═══ SELECTED PASSAGE

Whatever the case, Mr. Youngkin’s approach stymied the plans of Democrat Terry McAuliffe. In an unrelenting fashion, Mr. McAuliffe fought to make the race a referendum on Mr. Trump, warning Mr. Youngkin was a Trump wolf in sheep’s clothing.
Democrats were left to wrestle with what went wrong and where to go from here.
“Between President Biden’s declining poll numbers (his approval ratings have fallen from 53-36% at the beginning of his administration to 43-51% now) and last night’s election results, Republicans have the wind at their backs again for the first time since 2014,” John Couvillon, founder of JMC Analytics & Polling, said in his post-election analysis.
The reality was settling in on Capitol Hill, where the results of the election added a new sense of urgency to the negotiations over infrastructure and social safety net spending that have divided Democrats.
Sen. Tim Kaine of Virginia said the lack of action on Mr. Biden’s agenda hurt Mr. McAuliffe and said it is time for action.
“He could have had a really great wind at his back if Democrats had been willing to get the deal done,” Mr. Kaine said. “I hope my colleagues absorb this notion that when you’re the majority, the ‘D’ in Democrats should stand for ‘doer,’ not delay, dithering, do-nothing division.”
David Axelrod, a senior adviser to former President Barack Obama, said the loss could give House members running in swing districts cold feet on spending bills.
“If you are a Democrat on Capitol Hill and you are from a swing district in suburban areas, are you rethinking tonight your vote on this reconciliation package,” Mr. Axelrod said on CNN. “Are you thinking, ‘Maybe it is best you shouldn’t do it?’”
Mr. Biden also blamed the upset in Virginia lawmakers’ failure to pass his agenda, but he had a hard time seeing beyond Mr. Trump’s long shadow.
“I’m not sure what I would have been able to change the very conservative folks who turned out in the very red districts that are Trump voters,” he told reporters at White House.
Mr. Trump had for years been the perfect foil for Democrats. He helped energize their base of the party and attract independents and anti-Trump Republicans.
In Virginia, his bombastic brand of politics proved toxic, particularly in the suburbs.
Mr. Trump lost the state in back-to-back presidential races. And he led the GOP over a four-year period in which Democrats flipped control of the state legislature in Richmond and all three levers of government in Washington.

══════

*EXERCISE SET*.
1) Echo everything in the Virginia election passage from "David Axelrod, a" down to "and anti-Trump Republicans.".
2) In the Virginia election passage, what does Sen. Tim Kaine say the "D" in Democrats should stand for?
3) Render this sentence from the Virginia election passage in Spanish: "Democrats were left to wrestle with what went wrong and where to go from here."

═══ PROVIDED DATA

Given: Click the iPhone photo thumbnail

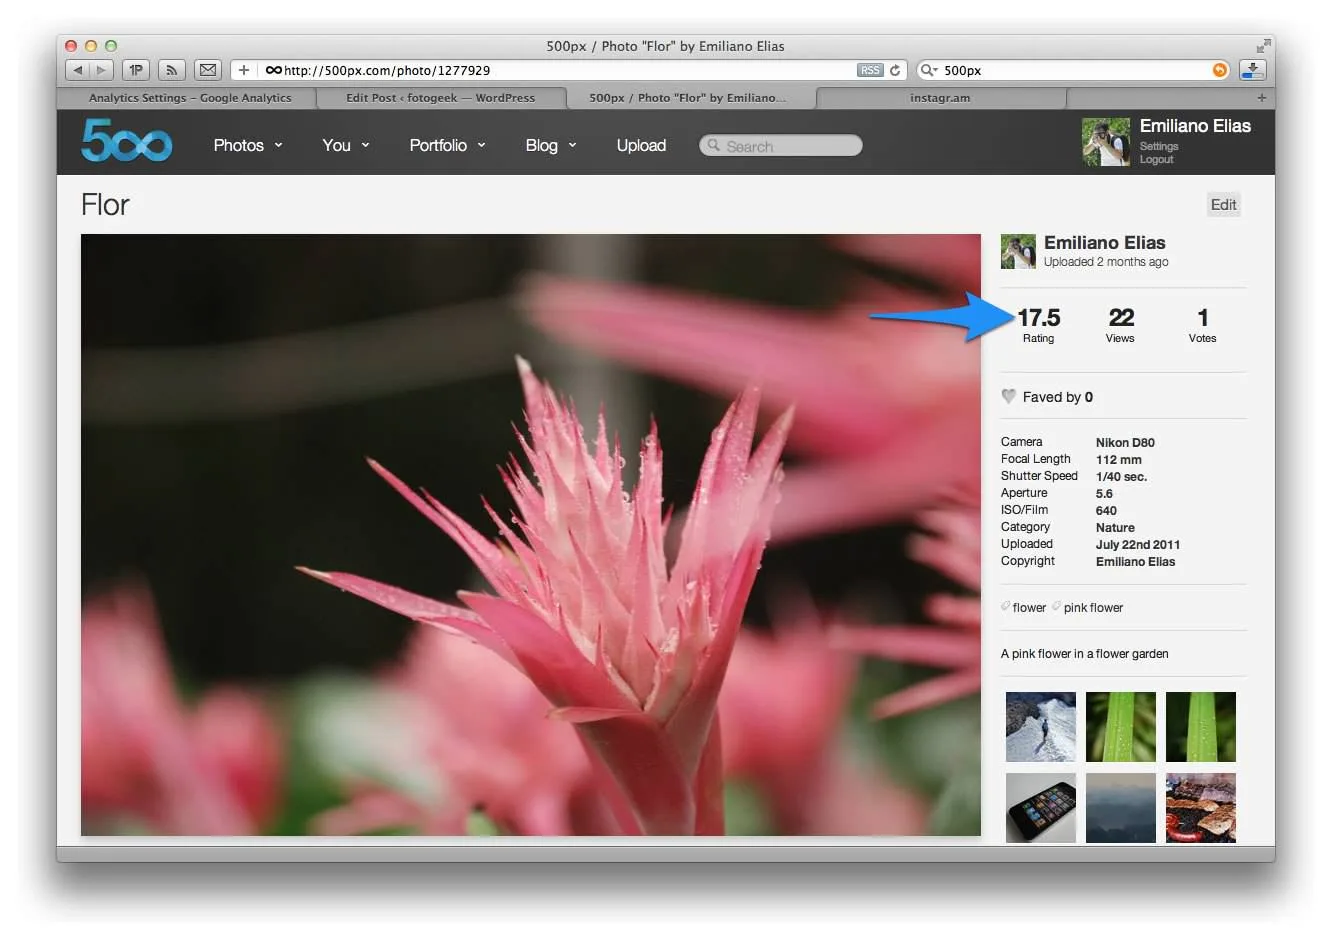Looking at the screenshot, I should [x=1040, y=807].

══════

*RESPONSES*.
1)
David Axelrod, a senior adviser to former President Barack Obama, said the loss could give House members running in swing districts cold feet on spending bills.
“If you are a Democrat on Capitol Hill and you are from a swing district in suburban areas, are you rethinking tonight your vote on this reconciliation package,” Mr. Axelrod said on CNN. “Are you thinking, ‘Maybe it is best you shouldn’t do it?’”
Mr. Biden also blamed the upset in Virginia lawmakers’ failure to pass his agenda, but he had a hard time seeing beyond Mr. Trump’s long shadow.
“I’m not sure what I would have been able to change the very conservative folks who turned out in the very red districts that are Trump voters,” he told reporters at White House.
Mr. Trump had for years been the perfect foil for Democrats. He helped energize their base of the party and attract independents and anti-Trump Republicans.

2) "Doer."

3) Los demócratas quedaron lidiando con qué salió mal y hacia dónde ir a partir de ahora.